- As project 2, I made functions at .py file, and then ,plot results in .ipynb file. 
- I condider Repeated First Price Auction(hereinafter called repeated FPA), not second price auction.
- Players in Repeated FPA must have algorithm whose regret coverges to 0. 

# Project 3: Repeated First Price Auction

## Information Setting

- Full Information: Each player knows their own value (v) which is fixed across all rounds
- Full Feedback: After each round, each player observes all bids from all players, not just their own outcome

This setting allows players to use opponent's bid history directly in their learning algorithms.

## Parameters

- n_rounds: 1000 - number of rounds per simulation
- k: 100 - number of discrete arms (discretization level)
- n_mc: 100 - number of Monte Carlo simulation runs
- h: scaling parameter (default: value) - used in Exponential Weight algorithms
- value (v): 10.0 - player's value for the item (default)
- learning_rate: sqrt(log(k) / n) - learning rate for Exponential Weight algorithms (default for flexible)
  Optimal learning rate: epsilon = sqrt(log(k) / T)
  Note: cumulative_payoffs are normalized by h, so epsilon does not need h factor
- observation_rounds: 5 - number of observation rounds for exploitation algorithm (default)

## Algorithms

1. 1_empirical: Empirical algorithm - always maximizes current round expected utility based on past opponent's bid data. 
2. 2_ew: Flexible algorithm - Exponential Weight with learning_rate
3. 3_Exploitation: Exploitation algorithm - waits and exploits when opponent bids low

In [37]:
import sys, importlib
from pathlib import Path
sys.path.insert(0, str(Path('algorithm').resolve()))

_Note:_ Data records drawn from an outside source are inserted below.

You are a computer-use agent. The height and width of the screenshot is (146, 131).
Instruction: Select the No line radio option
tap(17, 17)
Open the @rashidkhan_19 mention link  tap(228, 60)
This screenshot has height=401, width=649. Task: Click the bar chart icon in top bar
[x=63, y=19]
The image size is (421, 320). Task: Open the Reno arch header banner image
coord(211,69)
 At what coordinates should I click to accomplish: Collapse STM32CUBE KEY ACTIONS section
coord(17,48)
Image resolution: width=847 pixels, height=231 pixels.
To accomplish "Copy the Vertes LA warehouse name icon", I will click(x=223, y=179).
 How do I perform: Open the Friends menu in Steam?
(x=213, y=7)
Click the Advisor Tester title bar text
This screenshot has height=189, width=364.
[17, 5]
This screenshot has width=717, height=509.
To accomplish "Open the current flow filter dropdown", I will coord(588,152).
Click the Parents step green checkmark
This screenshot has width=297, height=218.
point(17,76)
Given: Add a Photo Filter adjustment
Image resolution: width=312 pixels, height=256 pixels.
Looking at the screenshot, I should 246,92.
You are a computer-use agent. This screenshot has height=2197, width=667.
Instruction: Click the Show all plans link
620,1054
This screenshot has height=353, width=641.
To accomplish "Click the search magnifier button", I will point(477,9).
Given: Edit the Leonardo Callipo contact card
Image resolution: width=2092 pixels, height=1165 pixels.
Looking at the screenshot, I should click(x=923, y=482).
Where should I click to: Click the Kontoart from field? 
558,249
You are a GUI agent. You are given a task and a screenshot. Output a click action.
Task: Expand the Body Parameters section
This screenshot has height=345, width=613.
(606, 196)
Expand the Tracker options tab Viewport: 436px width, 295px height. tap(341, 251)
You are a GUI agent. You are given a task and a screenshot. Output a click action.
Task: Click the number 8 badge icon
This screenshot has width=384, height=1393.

empirical, ew, exploitation = [importlib.import_module(m) for m in ['1_empirical', '2_ew', '3_exploitation']]

import repeated_FPA
from repeated_FPA import run_repeated_fpa, plot_results

# Part 1
- we simulate the game with players who use above algorithms (This is Part1). 

In [13]:
# Parameters
n_rounds = 10000
k = 100
n_mc = 10

In [15]:
# Example 1: Empirical vs EW
# Note: ew_algorithm uses optimal learning_rate = sqrt(log(k) / n) by default
# Optimal learning rate: epsilon = sqrt(log(k) / T)

v1, v2 = 1.0, 1.0
player1 = (empirical.empirical_algorithm, v1, {'k': k, 'h': v1})
player2 = (ew.flexible_algorithm, v2, {'k': k, 'h': v2, 'learning_rate': None})  # None = default (sqrt(log(k) / n)), or specify a value like 0.1
results_empirical_vs_ew = run_repeated_fpa(player1, player2, n_rounds, n_mc, k=k)
print("Completed: Empirical vs EW")
plot_results(results_empirical_vs_ew, title="Empirical vs EW")

MC iteration 10/10 completed
Completed: Empirical vs EW
Plot 1 saved to: ../figures/empirical_vs_ew_bid_evolution.png
Plot 2 saved to: ../figures/empirical_vs_ew_regret.png
Plot 4 saved to: ../figures/empirical_vs_ew_utility_distribution.png
Plot 5 saved to: ../figures/empirical_vs_ew_win_rate_distribution.png

=== Summary Statistics ===
Player 1:
  Mean Regret: 3.70 ± 1.21
  Mean Utility: 346.00 ± 21.20
  Mean Win Rate: 0.513 ± 0.011

Player 2:
  Mean Regret: 84.32 ± 5.10
  Mean Utility: 285.56 ± 28.83
  Mean Win Rate: 0.487 ± 0.011
Summary statistics saved to: ../data/empirical_vs_ew_summary.csv
Detailed results saved to: ../data/empirical_vs_ew_detailed.csv
Regret history saved to: ../data/empirical_vs_ew_regret_history.csv
Bid history saved to: ../data/empirical_vs_ew_bid_history.csv


In [16]:
v1, v2 = 1.0, 1.0
player1 = (ew.flexible_algorithm, v1, {'k': k, 'h': v1, 'learning_rate': 100})
player2 = (ew.flexible_algorithm, v2, {'k': k, 'h': v2, 'learning_rate': None})
results_FTL_vs_ew = run_repeated_fpa(player1, player2, n_rounds, n_mc, k=k)
print("Completed: FTL vs EW")
plot_results(results_FTL_vs_ew, title="FTL vs EW")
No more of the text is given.